> _ABOUT THIS EXERCISE_
In full and without alteration, write out the data below.

*** DATA FOR REVIEW ***

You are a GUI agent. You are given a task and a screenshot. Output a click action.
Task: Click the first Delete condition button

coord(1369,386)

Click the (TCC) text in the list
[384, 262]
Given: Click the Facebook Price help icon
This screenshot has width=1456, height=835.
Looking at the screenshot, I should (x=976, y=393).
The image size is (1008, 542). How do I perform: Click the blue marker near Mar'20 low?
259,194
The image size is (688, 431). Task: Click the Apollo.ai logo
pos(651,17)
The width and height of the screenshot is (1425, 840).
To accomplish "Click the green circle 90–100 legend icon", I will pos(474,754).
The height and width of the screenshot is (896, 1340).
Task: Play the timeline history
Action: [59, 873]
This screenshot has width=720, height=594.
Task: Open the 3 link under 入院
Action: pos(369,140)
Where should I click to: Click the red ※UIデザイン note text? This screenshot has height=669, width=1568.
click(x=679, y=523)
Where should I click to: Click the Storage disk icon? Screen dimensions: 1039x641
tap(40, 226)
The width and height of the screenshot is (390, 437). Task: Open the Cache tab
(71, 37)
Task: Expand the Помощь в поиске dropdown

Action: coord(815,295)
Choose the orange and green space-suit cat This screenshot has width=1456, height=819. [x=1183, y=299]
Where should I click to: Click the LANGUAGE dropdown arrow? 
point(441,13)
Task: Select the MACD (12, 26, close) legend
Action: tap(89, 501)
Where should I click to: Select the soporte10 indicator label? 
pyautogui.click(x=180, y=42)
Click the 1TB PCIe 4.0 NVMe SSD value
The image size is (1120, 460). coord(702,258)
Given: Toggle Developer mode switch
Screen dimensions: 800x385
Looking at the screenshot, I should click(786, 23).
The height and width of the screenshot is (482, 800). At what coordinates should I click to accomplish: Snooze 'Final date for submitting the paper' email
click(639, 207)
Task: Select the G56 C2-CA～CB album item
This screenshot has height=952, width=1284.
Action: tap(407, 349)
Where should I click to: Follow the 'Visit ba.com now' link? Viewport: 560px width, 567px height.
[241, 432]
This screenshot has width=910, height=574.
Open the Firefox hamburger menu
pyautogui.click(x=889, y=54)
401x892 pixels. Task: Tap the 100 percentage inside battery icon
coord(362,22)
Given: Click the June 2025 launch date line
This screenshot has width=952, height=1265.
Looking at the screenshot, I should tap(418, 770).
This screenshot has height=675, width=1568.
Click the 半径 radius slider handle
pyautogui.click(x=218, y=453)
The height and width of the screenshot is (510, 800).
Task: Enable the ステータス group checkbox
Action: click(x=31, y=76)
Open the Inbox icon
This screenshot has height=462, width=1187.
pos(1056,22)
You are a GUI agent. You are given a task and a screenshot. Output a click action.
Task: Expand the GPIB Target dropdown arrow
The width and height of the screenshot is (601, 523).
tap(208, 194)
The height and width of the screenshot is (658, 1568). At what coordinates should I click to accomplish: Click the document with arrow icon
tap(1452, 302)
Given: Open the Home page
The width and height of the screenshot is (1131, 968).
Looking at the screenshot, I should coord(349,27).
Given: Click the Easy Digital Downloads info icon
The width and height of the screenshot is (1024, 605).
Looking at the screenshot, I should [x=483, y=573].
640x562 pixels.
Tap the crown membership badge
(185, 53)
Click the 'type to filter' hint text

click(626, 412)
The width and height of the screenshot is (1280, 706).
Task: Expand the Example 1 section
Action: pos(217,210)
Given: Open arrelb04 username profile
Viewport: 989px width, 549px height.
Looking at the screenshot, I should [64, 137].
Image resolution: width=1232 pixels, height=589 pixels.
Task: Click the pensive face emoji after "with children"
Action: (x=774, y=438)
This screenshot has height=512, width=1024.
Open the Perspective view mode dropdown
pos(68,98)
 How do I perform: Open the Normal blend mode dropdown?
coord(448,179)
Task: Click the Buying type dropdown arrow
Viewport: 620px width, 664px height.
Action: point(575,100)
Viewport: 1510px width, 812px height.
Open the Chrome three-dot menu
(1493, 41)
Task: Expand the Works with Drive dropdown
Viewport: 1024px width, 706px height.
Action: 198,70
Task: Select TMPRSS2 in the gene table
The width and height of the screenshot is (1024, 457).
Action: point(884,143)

***

> _SOLUTION TO THE PROBLEM_
You are a GUI agent. You are given a task and a screenshot. Output a click action.
Task: Click the first Delete condition button

coord(1369,386)

Click the (TCC) text in the list
[384, 262]
Given: Click the Facebook Price help icon
This screenshot has width=1456, height=835.
Looking at the screenshot, I should (x=976, y=393).
The image size is (1008, 542). How do I perform: Click the blue marker near Mar'20 low?
259,194
The image size is (688, 431). Task: Click the Apollo.ai logo
pos(651,17)
The width and height of the screenshot is (1425, 840).
To accomplish "Click the green circle 90–100 legend icon", I will pos(474,754).
The height and width of the screenshot is (896, 1340).
Task: Play the timeline history
Action: [59, 873]
This screenshot has width=720, height=594.
Task: Open the 3 link under 入院
Action: pos(369,140)
Where should I click to: Click the red ※UIデザイン note text? This screenshot has height=669, width=1568.
click(x=679, y=523)
Where should I click to: Click the Storage disk icon? Screen dimensions: 1039x641
tap(40, 226)
The width and height of the screenshot is (390, 437). Task: Open the Cache tab
(71, 37)
Task: Expand the Помощь в поиске dropdown

Action: coord(815,295)
Choose the orange and green space-suit cat This screenshot has width=1456, height=819. [x=1183, y=299]
Where should I click to: Click the LANGUAGE dropdown arrow? 
point(441,13)
Task: Select the MACD (12, 26, close) legend
Action: tap(89, 501)
Where should I click to: Select the soporte10 indicator label? 
pyautogui.click(x=180, y=42)
Click the 1TB PCIe 4.0 NVMe SSD value
The image size is (1120, 460). coord(702,258)
Given: Toggle Developer mode switch
Screen dimensions: 800x385
Looking at the screenshot, I should click(786, 23).
The height and width of the screenshot is (482, 800). At what coordinates should I click to accomplish: Snooze 'Final date for submitting the paper' email
click(639, 207)
Task: Select the G56 C2-CA～CB album item
This screenshot has height=952, width=1284.
Action: tap(407, 349)
Where should I click to: Follow the 'Visit ba.com now' link? Viewport: 560px width, 567px height.
[241, 432]
This screenshot has width=910, height=574.
Open the Firefox hamburger menu
pyautogui.click(x=889, y=54)
401x892 pixels. Task: Tap the 100 percentage inside battery icon
coord(362,22)
Given: Click the June 2025 launch date line
This screenshot has width=952, height=1265.
Looking at the screenshot, I should tap(418, 770).
This screenshot has height=675, width=1568.
Click the 半径 radius slider handle
pyautogui.click(x=218, y=453)
The height and width of the screenshot is (510, 800).
Task: Enable the ステータス group checkbox
Action: click(x=31, y=76)
Open the Inbox icon
This screenshot has height=462, width=1187.
pos(1056,22)
You are a GUI agent. You are given a task and a screenshot. Output a click action.
Task: Expand the GPIB Target dropdown arrow
The width and height of the screenshot is (601, 523).
tap(208, 194)
The height and width of the screenshot is (658, 1568). At what coordinates should I click to accomplish: Click the document with arrow icon
tap(1452, 302)
Given: Open the Home page
The width and height of the screenshot is (1131, 968).
Looking at the screenshot, I should coord(349,27).
Given: Click the Easy Digital Downloads info icon
The width and height of the screenshot is (1024, 605).
Looking at the screenshot, I should [x=483, y=573].
640x562 pixels.
Tap the crown membership badge
(185, 53)
Click the 'type to filter' hint text

click(626, 412)
The width and height of the screenshot is (1280, 706).
Task: Expand the Example 1 section
Action: pos(217,210)
Given: Open arrelb04 username profile
Viewport: 989px width, 549px height.
Looking at the screenshot, I should [64, 137].
Image resolution: width=1232 pixels, height=589 pixels.
Task: Click the pensive face emoji after "with children"
Action: (x=774, y=438)
This screenshot has height=512, width=1024.
Open the Perspective view mode dropdown
pos(68,98)
 How do I perform: Open the Normal blend mode dropdown?
coord(448,179)
Task: Click the Buying type dropdown arrow
Viewport: 620px width, 664px height.
Action: point(575,100)
Viewport: 1510px width, 812px height.
Open the Chrome three-dot menu
(1493, 41)
Task: Expand the Works with Drive dropdown
Viewport: 1024px width, 706px height.
Action: 198,70
Task: Select TMPRSS2 in the gene table
The width and height of the screenshot is (1024, 457).
Action: point(884,143)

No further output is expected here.